━━ DATA SECTION
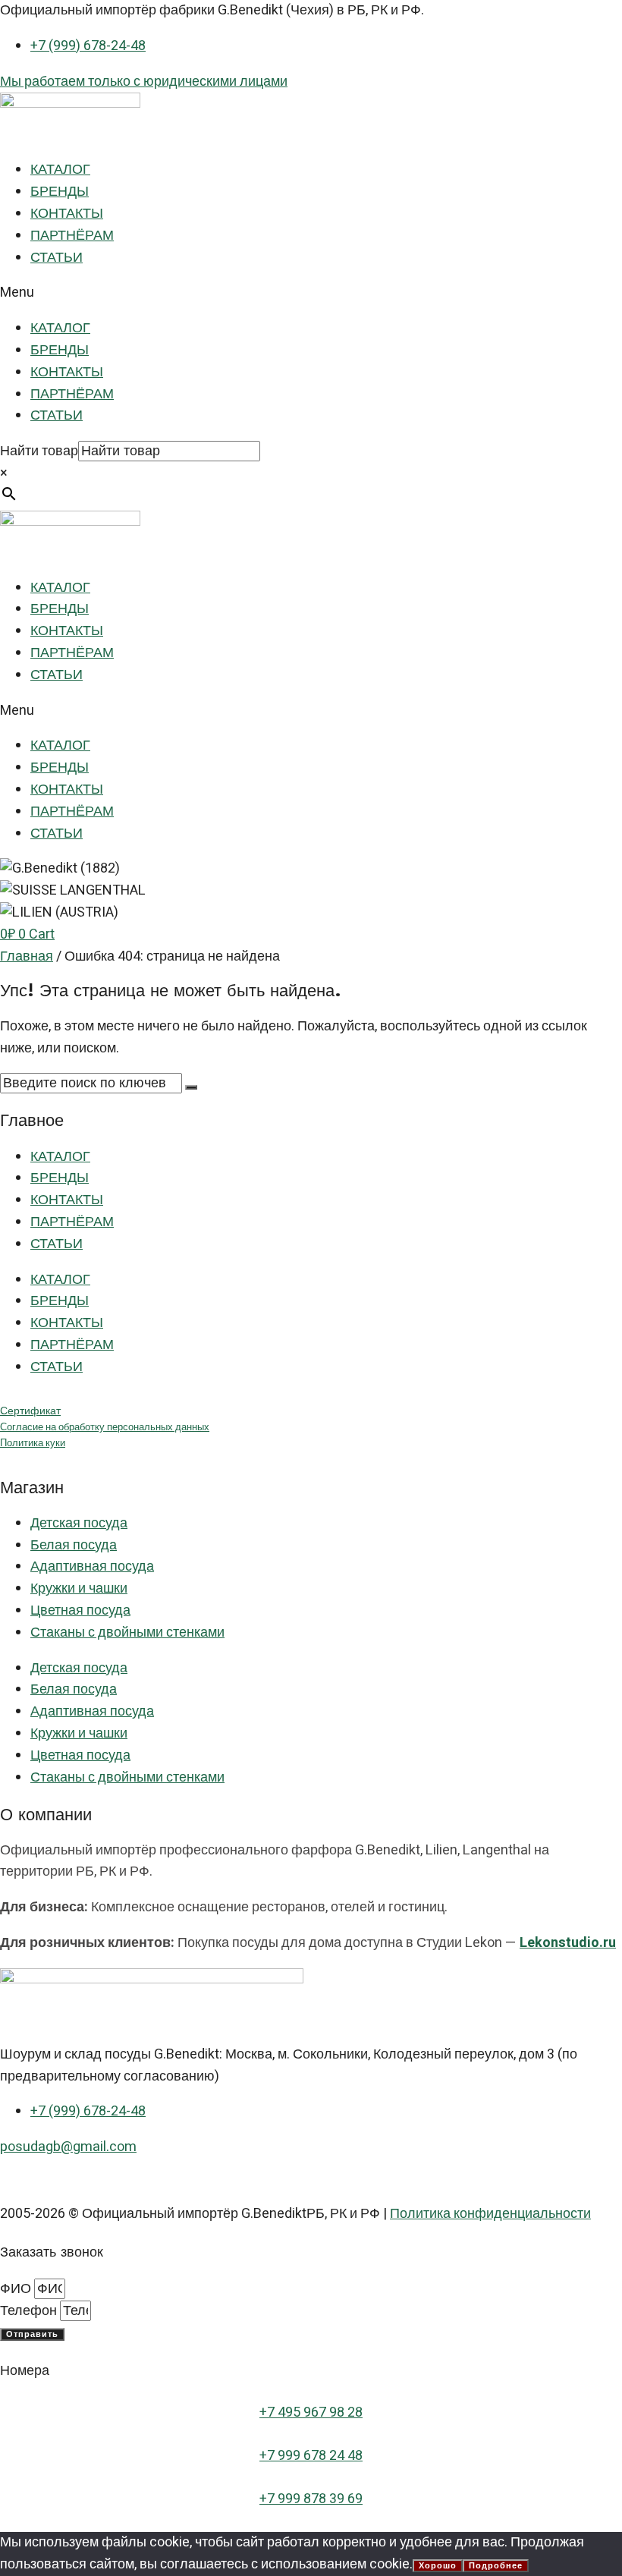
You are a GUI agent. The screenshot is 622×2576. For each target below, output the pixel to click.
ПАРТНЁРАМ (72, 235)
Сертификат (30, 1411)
━━━━
━━ DATA SECTION
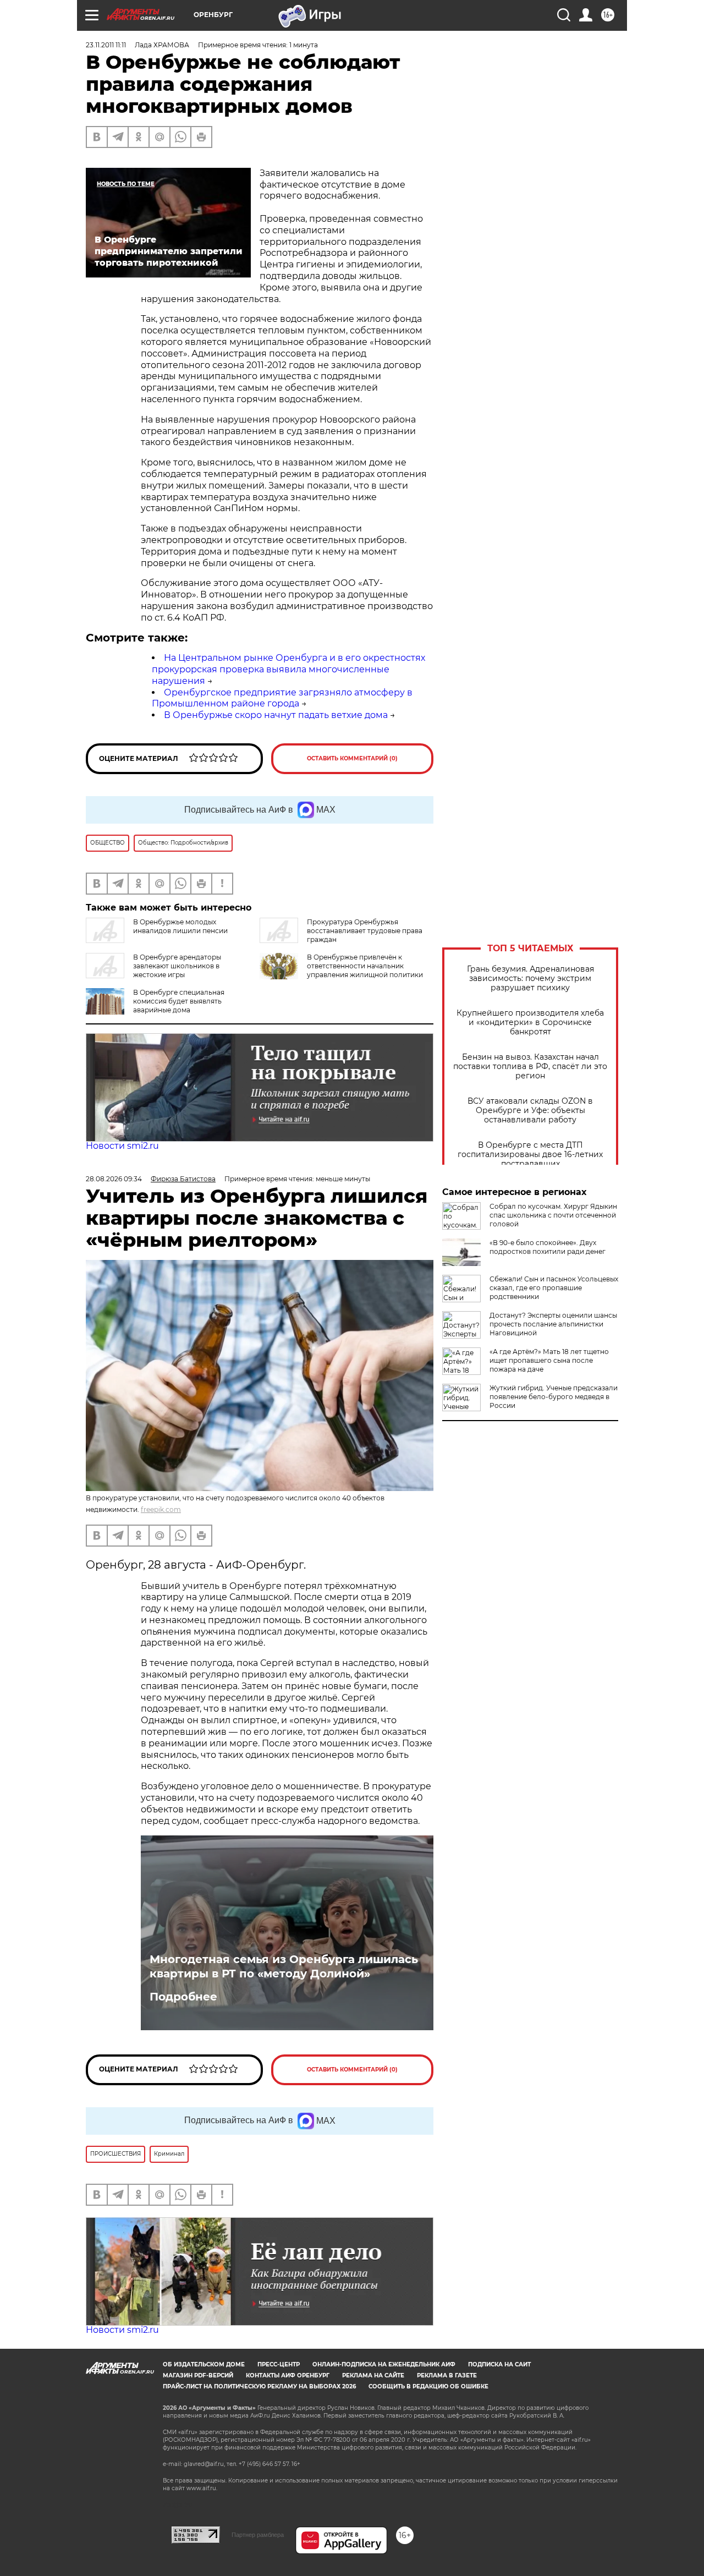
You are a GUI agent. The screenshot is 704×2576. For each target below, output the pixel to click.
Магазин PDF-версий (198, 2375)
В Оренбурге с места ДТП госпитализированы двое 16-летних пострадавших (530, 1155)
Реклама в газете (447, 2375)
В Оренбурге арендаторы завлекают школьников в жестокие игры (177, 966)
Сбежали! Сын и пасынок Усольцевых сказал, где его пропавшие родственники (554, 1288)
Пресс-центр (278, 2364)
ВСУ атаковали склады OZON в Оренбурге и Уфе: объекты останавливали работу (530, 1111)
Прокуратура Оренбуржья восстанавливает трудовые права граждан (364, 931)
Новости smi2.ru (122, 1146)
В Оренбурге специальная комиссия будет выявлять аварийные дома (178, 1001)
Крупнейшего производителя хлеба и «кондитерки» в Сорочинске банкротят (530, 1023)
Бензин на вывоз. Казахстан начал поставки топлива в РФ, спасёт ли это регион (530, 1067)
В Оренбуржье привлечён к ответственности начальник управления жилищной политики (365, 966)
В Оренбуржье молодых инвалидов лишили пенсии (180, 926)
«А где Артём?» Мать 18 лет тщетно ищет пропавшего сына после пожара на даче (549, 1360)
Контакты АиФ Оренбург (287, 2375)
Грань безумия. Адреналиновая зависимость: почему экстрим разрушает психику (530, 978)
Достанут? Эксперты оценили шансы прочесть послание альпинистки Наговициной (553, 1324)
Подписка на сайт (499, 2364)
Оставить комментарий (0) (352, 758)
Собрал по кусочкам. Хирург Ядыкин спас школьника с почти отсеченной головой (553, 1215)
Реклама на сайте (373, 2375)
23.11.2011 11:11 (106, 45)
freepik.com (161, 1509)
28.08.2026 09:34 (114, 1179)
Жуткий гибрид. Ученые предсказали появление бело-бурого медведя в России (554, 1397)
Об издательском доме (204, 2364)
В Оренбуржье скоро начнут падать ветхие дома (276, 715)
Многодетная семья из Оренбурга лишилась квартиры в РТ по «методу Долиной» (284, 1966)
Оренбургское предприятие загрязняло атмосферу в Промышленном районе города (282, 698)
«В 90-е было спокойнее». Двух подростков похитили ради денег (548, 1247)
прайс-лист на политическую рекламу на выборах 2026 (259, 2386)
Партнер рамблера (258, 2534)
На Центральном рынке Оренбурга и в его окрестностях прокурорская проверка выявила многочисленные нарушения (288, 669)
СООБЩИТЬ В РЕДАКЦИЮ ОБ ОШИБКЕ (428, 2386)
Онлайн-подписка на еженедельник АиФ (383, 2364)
━━━━
━━ DATA SECTION
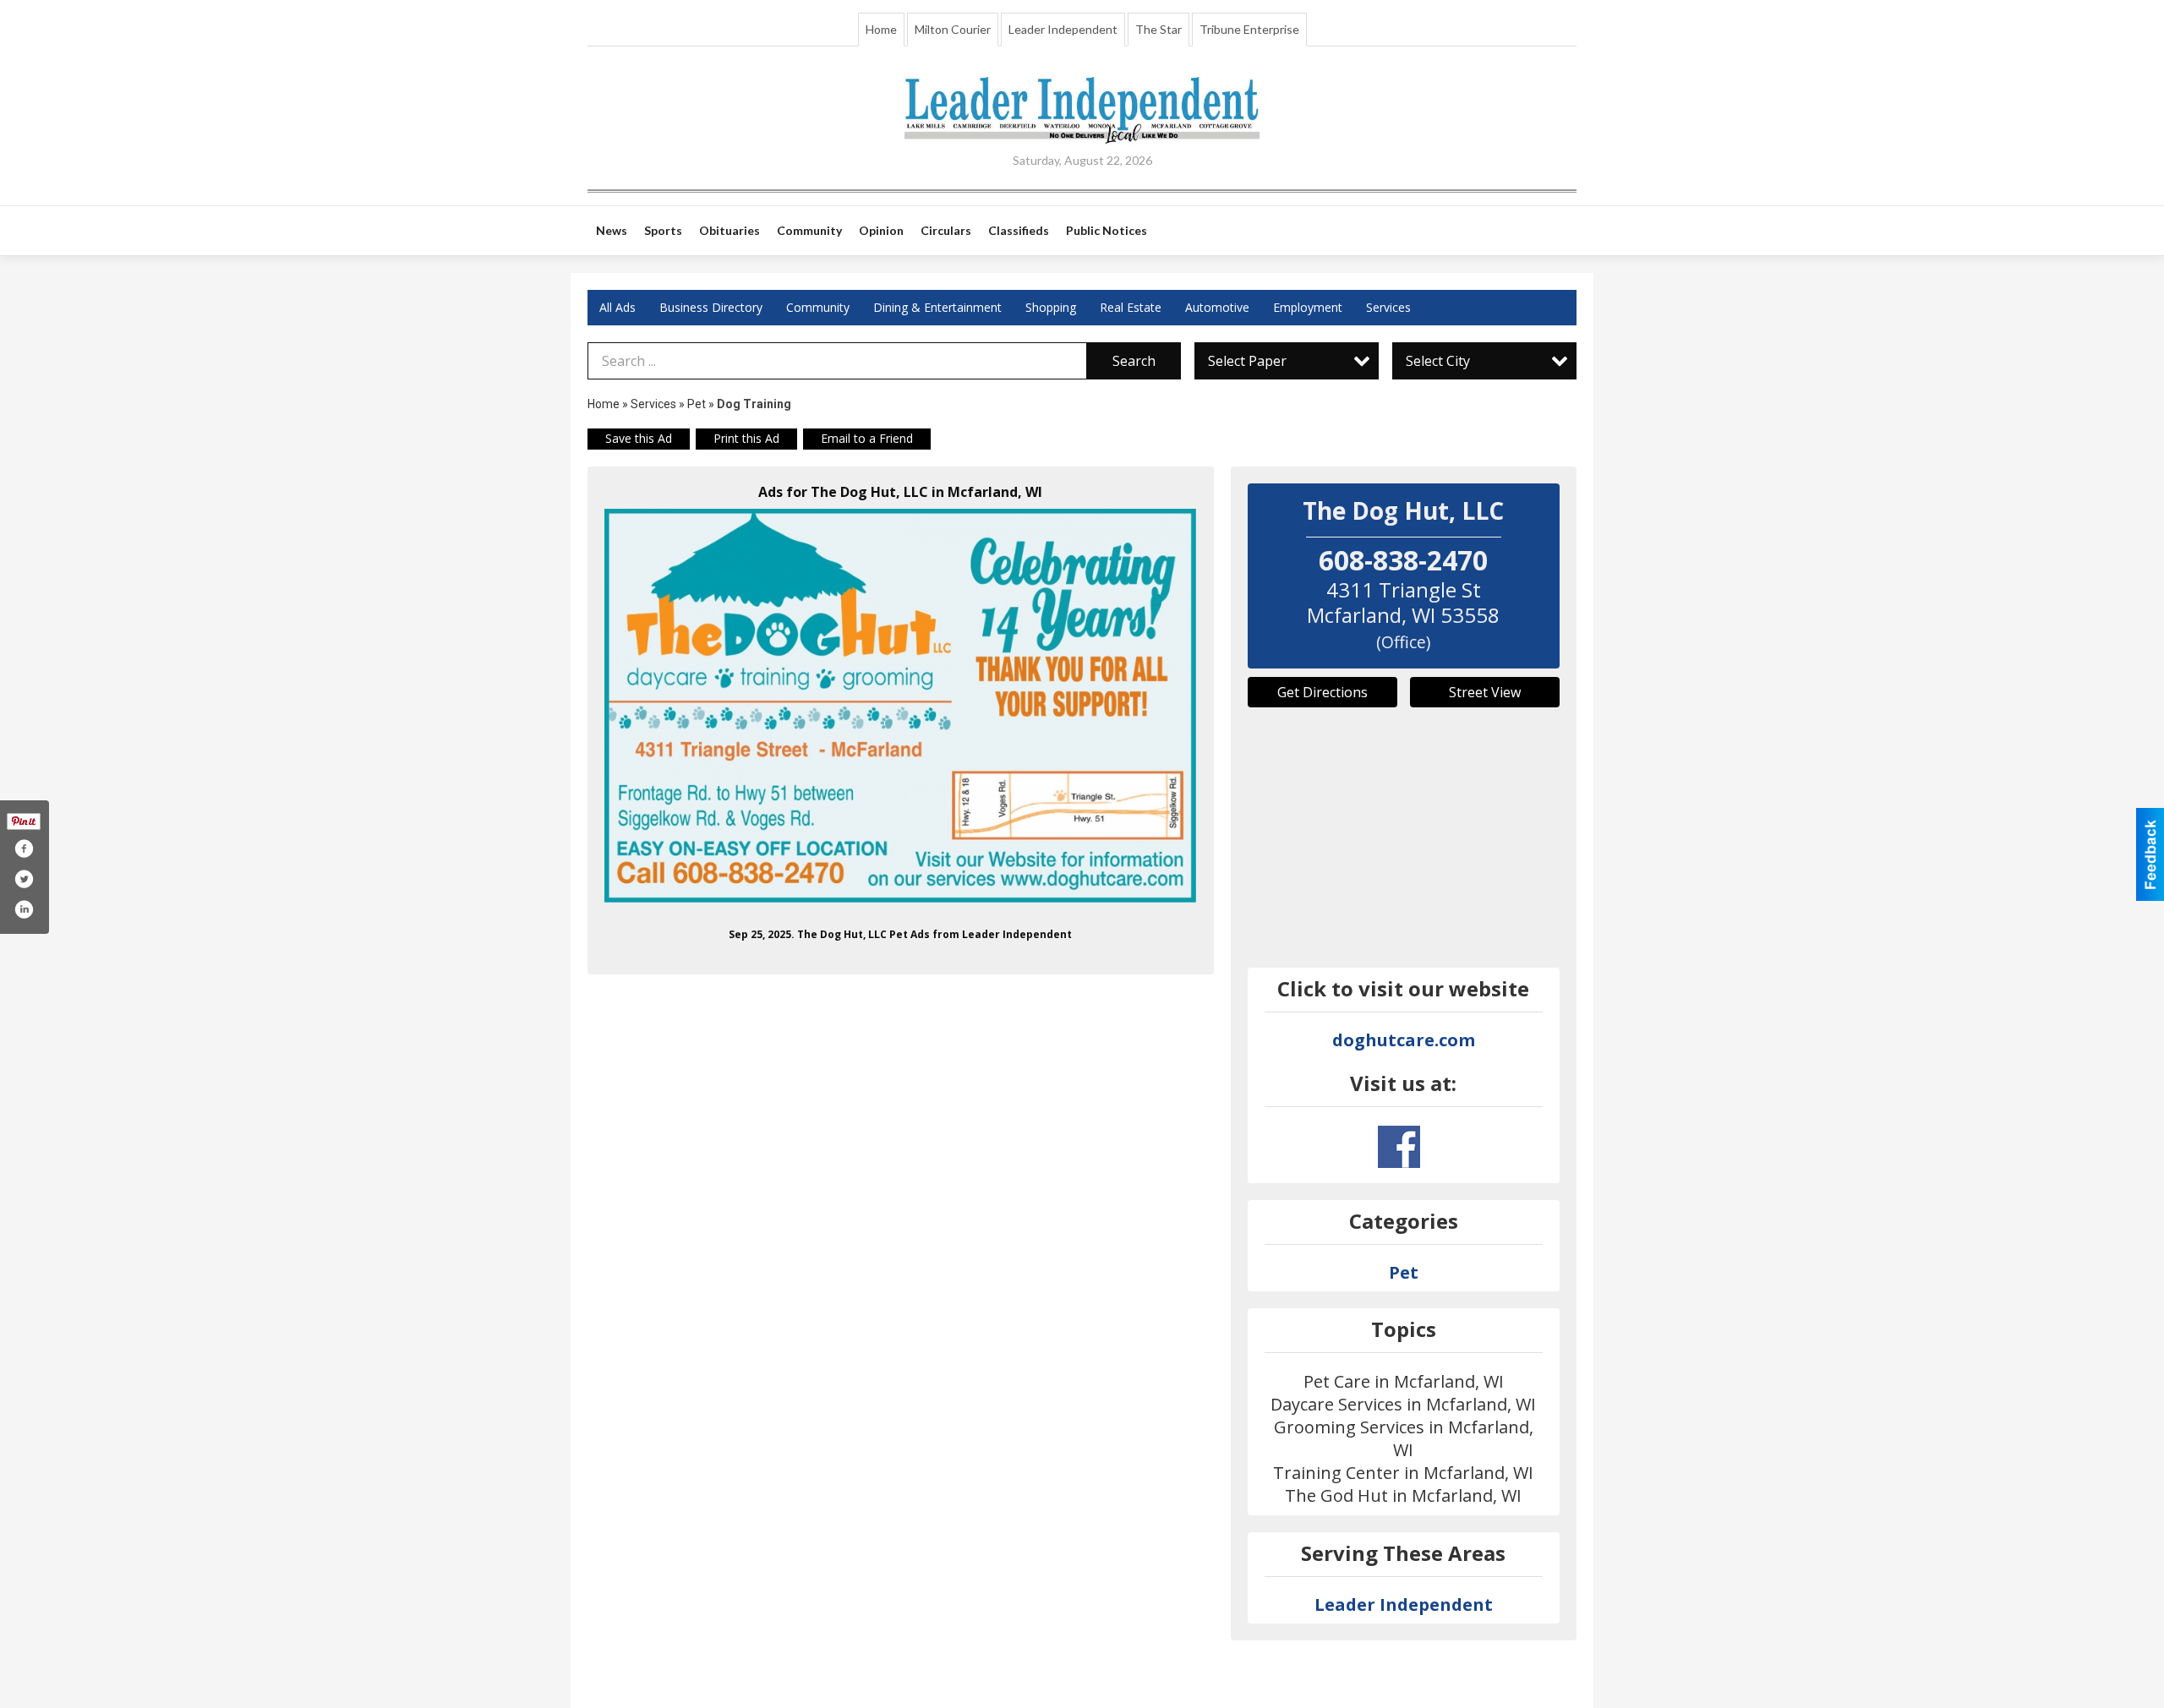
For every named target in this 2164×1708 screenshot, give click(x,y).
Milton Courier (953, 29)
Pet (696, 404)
━━━━
▸ **EXERCISE DETAILS**:
Begin at the line that has "You are a GUI agent. The screenshot is 622×2576." in the entries above; stop after the line that has "Сертификат (30, 1411)". Transcribe exactly those lines and no others.

▸ **SOLUTION TO THE EXERCISE**:
You are a GUI agent. The screenshot is 622×2576. For each target below, output the pixel to click.
ПАРТНЁРАМ (72, 235)
Сертификат (30, 1411)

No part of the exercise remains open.